|Administrative / biographical background:
Bryant and May, the famous match manufacturers, became associated in business in 1839. Though both were Quakers, their partnership seems to have been born quite fortuitously, as one lived in Plymouth and the other in London.
William Bryant was born in 1804 in Plymouth, the son of James Bryant of Tiverton, a Wesleyan Methodist. William served in the excise service from 1819 to 1833 when he set up business in Plymouth in partnership with Edward James as soap makers, sugar refiners, and later also blacking manufacturers. In 1832 he had joined the Society of Friends and in the following year married Ann Jago Carkeet, a member of an old Quaker family.
Francis May (born 1803), was the fourth son of Samuel and Ann May, the family having connections with Ampthill, Beds. and Godmanchester, Hunts. Having served an apprenticeship, Francis was in business as a tea dealer and grocer at No. 20 Bishopsgate Without from 1825 to 1843, becoming London agent for Bryant & James' blacking, candles, sugar and lubricating grease.
In 1839 Bryant & May became associated in business as general merchants operating at Tooley Street, Southwark, and Philpot Lane, Fenchurch Street. Under a partnership agreement of 1851 (see below), Bryant stayed in Plymouth, while May managed the London business from Tooley Street. Involvement in the match business began with an arrangement with Carl and Johan Lundström, match manufacturers of Jönköping, Sweden.
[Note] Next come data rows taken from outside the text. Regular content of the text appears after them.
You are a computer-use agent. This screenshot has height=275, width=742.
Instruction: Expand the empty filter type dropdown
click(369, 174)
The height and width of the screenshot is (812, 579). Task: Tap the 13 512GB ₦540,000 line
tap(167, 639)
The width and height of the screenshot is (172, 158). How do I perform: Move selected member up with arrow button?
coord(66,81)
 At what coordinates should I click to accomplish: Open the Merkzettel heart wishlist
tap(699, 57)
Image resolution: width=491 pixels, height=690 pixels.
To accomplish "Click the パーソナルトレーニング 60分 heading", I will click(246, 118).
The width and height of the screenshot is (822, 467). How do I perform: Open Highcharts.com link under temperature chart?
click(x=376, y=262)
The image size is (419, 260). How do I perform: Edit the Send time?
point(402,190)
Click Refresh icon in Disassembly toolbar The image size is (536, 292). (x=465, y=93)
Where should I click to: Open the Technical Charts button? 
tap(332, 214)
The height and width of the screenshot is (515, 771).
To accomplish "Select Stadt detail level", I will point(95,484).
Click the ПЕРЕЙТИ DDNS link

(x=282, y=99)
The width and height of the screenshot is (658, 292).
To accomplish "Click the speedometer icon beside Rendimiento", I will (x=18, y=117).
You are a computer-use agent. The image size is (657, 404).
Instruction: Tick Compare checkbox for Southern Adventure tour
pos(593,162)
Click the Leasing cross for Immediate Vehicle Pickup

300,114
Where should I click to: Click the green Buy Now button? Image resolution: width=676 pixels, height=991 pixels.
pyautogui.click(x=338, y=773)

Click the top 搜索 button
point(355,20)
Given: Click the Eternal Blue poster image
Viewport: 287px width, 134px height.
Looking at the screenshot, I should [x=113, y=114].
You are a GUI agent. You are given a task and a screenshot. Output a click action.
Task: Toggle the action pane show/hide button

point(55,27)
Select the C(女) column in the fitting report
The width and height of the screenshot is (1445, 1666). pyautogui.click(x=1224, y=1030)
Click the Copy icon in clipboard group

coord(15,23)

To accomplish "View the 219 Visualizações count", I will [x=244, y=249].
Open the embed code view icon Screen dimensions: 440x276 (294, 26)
Bryant and May distributed Swedish matches and initially they sent ink and headless uncut wax vestas to the Lundströms.
Bryant and May involvement with match making seems to have been initiated by the inability of the Lundström's factory to meet a growing demand in Britain for safety matches. A British patent for these, based on J.E. Lundström's specification was taken out by Francis May in 1855. The Fairfield Works at Bow, formerly belonging to the British Sperm Candle Co., was leased to William Bryant in 1861. Initially this factory produced safety matches using Swedish splints, whilst Bryant & May continued to import Lundström strike anywhere matches and were still importing some as late as 1902.
William Bryant gave up personal management of his Plymouth affairs in 1862 and in the following year his son, Wilberforce Bryant, joined the partnership as manager of the Bow factory. Francis May withdrew from the business c. 1868 apparently objecting to the rigorous sales method which were being employed in an increasingly competitive British market.
Following the death of William Bryant in 1874 the general merchandising side of the business, which had for some years been based in Whitechapel, was given up. The business which his four sons inherited was henceforth based at the factory in Fairfield Road, where new machinery was installed which was to result in a considerable increase in match production.